平安北道(ピョンヤンブクト)の内部情報筋によると、米国全土を攻撃できる「火星15」型は、道内の塩州(ヨムジュ)、雲田(ウンジョン)、亀城(クソン)、平安南道(ピョンアンナムド)の成川(ソンチョン)、陽徳(ヤンドク)、銀山(ウンサン)、両江道(リャンガンド)の三池淵(サムジヨン)など全国120ヶ所に配備されている。(参考記事:【画像】「炎に包まれる兵士」北朝鮮 、ICBM発射で死亡事故か…米メディア報道

「火星15」型は、燃料タンクの直径が1.9メートル、全長が25メートルで、小型の水素爆弾を3発搭載できる多弾頭ミサイルとされる。また、三池淵に配備されたものは、移動式発射台ではなく、固定式発射台に装着され、任意のタイミングで秘密裏に発射できるようになっている。

北朝鮮の高官筋は「中距離クラスの『火星10』型固体燃料ミサイルは、すでに2度の打ち上げに成功して配備が完了した」「『火星13』型も15基製造され、平安北道の雲田と亀城の地下基地に隠されている」と述べた。

また、「『火星13』型の固体燃料は、潜水艦発射ミサイル『北極星』や、中距離弾道ミサイル『火星10』型と同じものだ」と明らかにしつつ、今のところ発射実験は行われていないが、成功に自信があると述べた。

さらに「米国がいくら北朝鮮にICBMを放棄させると言っても、隠し場所をすべて見つけることはできないだろう。たとえ処分しても設計図と技術が残るため、いつでも新たに作れる」として、米国が北朝鮮のICBMを完全に除去することは不可能だと述べた。

また、小型の水爆や核弾頭の原料を生産するウラン精製施設を見つけることは、大陸間弾道ミサイルよりも遥かに困難だろうと付け加えた。
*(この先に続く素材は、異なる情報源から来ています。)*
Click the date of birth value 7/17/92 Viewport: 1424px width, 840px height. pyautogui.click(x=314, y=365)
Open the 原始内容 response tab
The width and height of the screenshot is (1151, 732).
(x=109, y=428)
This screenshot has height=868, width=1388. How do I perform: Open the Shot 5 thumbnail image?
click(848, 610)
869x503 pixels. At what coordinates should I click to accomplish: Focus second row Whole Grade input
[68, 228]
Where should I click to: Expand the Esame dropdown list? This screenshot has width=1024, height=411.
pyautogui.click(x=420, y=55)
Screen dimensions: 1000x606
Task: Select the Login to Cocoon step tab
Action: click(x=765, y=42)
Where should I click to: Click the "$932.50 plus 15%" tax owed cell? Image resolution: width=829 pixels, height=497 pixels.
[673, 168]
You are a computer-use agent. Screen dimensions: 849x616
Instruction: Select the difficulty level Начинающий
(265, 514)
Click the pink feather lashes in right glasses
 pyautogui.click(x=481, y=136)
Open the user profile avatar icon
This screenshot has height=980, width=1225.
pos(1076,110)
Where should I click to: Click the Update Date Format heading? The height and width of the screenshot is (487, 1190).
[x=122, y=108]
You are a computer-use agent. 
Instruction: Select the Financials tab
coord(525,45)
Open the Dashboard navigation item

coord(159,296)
最後に情報筋は「核保有計画は金日成時代に始まり、金正日時代に成功したもので、金正恩党委員長にとっては先代の首領たちの『遺産』だ。彼は、『朝鮮半島の非核化は先代の首領の遺訓』であると語ったが、ミサイルと生物兵器には一切言及していない。そのことを覚えておいて欲しい」と締めくくった。